[
https://issues.apache.org/jira/browse/GORA-211?page=com.atlassian.jira.plugin.system.issuetabpanels:comment-tabpanel&focusedCommentId=13591851#comment-13591851
]
Roland commented on GORA-211:
-----------------------------
Now, there is a patch against trunk, and one against 0.2.
The one against trunk is correct, from my point of view and usable.

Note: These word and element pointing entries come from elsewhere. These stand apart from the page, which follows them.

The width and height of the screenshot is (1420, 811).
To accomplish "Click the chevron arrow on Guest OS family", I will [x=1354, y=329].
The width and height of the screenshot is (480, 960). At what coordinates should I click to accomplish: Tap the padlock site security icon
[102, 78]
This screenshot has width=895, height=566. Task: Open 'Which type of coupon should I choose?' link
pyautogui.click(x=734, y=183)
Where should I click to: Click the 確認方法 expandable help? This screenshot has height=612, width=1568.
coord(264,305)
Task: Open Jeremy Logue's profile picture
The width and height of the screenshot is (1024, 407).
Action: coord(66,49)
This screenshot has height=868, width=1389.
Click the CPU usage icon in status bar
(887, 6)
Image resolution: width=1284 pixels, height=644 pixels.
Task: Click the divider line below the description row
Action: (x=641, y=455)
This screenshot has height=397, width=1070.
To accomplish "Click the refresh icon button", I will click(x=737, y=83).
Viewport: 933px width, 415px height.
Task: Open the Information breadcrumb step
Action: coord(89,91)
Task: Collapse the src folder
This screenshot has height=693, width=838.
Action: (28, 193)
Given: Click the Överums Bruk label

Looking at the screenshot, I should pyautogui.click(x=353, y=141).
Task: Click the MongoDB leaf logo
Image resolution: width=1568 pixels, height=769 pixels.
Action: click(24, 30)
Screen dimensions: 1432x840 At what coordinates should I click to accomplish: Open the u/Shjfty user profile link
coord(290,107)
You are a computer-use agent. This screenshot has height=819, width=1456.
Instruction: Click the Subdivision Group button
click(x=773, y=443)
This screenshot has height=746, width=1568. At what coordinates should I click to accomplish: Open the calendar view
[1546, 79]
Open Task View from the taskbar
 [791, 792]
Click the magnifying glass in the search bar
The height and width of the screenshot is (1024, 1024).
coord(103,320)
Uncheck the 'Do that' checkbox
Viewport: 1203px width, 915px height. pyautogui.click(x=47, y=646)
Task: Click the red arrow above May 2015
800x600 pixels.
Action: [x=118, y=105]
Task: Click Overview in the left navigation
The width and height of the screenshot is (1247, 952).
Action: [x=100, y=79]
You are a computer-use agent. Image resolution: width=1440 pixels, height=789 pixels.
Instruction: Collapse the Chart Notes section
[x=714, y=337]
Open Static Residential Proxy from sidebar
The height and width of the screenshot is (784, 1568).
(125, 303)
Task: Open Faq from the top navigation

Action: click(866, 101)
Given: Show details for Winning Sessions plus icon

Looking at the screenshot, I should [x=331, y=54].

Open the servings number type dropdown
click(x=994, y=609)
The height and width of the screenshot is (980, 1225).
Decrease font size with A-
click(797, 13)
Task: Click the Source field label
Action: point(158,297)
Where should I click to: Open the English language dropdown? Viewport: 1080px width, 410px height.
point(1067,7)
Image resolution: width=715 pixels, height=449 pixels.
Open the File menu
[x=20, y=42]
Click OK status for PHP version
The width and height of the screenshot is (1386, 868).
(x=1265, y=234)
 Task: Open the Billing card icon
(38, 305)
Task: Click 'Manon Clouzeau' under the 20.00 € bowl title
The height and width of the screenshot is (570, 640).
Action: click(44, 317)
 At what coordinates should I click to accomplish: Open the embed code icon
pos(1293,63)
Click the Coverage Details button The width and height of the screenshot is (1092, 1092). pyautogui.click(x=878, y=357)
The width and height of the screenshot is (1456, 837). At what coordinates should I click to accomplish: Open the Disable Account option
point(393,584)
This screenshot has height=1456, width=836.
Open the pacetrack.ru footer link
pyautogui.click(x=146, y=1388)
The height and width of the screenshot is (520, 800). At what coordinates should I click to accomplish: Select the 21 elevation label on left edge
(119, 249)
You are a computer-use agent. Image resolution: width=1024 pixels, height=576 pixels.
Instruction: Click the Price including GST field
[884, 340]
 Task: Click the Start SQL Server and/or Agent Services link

The patch against 0.2 is for demonstrating my idea about using
mutator.addInsertion() instead of mutator.insert(). It's a lot faster (at least
for the use-case nutch) because it only sends out 1 mutation request per key
for multiple columns in our buffer.
BUT: it will break all other code using CassandraClient directly, because now
you need to call executeMutator() for flushing to cassandra.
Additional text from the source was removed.